We were again at the park late one pleasant fall night, some fifteen months after our initial conversation. We had just entered and were walking down the ramp and I had not yet unsnapped the leash from his collar.
“Freedom
now
, freedom
now
,” he chanted.
He had recently spent several afternoons playing with a bitch in the yard of a garden apartment down the street. Apartment and bitch were owned by a militant blueblack oboe player and his wife, both of whom wore their hair natural. “Freedom in a minute, there’s a squad car passing.”
“Baby, I’m not gonna wait no longer. You don’t like it, that’s your lookout.”
“What are you going to do if I keep the leash on?”

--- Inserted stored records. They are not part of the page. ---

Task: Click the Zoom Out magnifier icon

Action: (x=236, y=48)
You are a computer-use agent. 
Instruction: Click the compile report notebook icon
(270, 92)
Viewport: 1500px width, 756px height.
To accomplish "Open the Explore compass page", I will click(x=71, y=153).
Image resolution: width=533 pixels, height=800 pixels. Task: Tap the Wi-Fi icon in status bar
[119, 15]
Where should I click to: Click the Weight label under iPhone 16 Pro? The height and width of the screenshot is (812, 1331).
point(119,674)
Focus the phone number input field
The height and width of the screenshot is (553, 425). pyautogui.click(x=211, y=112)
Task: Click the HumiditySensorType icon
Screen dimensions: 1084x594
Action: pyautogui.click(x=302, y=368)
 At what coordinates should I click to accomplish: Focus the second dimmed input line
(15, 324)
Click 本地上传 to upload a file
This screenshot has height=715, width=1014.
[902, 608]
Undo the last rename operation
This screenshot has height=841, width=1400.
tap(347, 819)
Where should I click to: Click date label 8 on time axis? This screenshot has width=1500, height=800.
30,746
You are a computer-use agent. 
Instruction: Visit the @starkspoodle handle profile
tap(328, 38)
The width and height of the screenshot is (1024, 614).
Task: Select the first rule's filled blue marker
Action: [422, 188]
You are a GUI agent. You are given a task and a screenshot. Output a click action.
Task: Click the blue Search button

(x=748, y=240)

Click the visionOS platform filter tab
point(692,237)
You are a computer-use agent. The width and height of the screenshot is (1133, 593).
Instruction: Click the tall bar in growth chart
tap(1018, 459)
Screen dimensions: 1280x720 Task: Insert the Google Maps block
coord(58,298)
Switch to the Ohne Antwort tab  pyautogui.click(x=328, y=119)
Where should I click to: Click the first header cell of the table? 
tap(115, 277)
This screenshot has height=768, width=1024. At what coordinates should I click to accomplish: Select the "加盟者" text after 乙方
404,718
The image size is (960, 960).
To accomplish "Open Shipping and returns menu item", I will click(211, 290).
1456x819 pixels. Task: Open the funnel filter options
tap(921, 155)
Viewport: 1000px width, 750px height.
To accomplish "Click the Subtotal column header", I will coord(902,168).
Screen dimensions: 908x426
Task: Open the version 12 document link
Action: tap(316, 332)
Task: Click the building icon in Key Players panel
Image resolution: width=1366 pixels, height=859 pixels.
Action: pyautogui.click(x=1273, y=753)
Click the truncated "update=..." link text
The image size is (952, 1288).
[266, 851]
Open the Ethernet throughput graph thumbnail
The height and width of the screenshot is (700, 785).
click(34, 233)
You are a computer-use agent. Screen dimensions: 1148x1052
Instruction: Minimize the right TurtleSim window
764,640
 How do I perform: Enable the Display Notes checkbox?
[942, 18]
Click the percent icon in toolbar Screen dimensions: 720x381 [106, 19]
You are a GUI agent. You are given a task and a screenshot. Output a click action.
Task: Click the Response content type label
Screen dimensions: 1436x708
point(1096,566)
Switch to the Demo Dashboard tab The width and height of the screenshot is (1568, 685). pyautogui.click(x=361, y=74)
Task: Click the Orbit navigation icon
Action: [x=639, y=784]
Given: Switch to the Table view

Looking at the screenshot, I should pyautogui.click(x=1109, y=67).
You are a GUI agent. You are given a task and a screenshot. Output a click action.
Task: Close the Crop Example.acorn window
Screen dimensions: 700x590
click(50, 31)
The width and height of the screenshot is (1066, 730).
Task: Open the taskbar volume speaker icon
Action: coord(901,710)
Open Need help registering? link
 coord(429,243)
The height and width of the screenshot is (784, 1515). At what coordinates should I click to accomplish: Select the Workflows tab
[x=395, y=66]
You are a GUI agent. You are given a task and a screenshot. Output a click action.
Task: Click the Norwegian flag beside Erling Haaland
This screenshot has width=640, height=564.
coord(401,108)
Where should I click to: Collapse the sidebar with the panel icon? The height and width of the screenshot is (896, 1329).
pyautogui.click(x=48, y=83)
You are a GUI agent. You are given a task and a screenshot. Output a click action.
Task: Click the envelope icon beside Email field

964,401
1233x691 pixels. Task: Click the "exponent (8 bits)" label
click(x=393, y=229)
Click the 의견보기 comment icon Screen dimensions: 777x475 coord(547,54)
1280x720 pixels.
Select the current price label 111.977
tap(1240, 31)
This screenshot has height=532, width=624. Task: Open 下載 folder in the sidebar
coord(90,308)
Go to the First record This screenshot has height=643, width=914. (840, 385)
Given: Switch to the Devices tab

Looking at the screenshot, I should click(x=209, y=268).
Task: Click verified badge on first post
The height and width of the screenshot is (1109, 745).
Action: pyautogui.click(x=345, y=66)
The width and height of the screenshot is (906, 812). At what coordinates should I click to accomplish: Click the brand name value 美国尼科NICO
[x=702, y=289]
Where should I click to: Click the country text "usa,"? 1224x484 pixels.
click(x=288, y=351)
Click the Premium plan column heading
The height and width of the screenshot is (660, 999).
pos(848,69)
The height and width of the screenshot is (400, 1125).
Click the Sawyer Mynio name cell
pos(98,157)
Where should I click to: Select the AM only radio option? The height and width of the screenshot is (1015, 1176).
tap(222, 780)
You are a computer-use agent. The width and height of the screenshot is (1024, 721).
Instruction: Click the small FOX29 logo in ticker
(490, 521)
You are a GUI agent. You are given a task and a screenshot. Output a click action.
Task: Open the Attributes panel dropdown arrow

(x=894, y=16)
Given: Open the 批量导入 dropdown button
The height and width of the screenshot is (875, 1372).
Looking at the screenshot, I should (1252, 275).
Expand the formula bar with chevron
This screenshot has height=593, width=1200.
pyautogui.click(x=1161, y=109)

“Like the man says, violence is as American as cherry pie. Take it from there.”
“Shit on America, you’re violent by nature, that’s all.”
“True. What are you by nature?”
“You mean am I violent or not?”
“Don’t jive me, baby. You dig the question.”
“You know, if I do keep you on the leash, you won’t touch me. Matter of fact, if I clobbered the hell out of you, you wouldn’t touch me. That’s your nature too.”
“True, very true. You have the knowledge, man, but unfortunately not the wisdom.”
I unsnapped his leash. “Thanks,” he said, raced in wide circles, then went foraging into the darkness. He came back, fell in step with me and said, “Been thinkin’ on your nature?”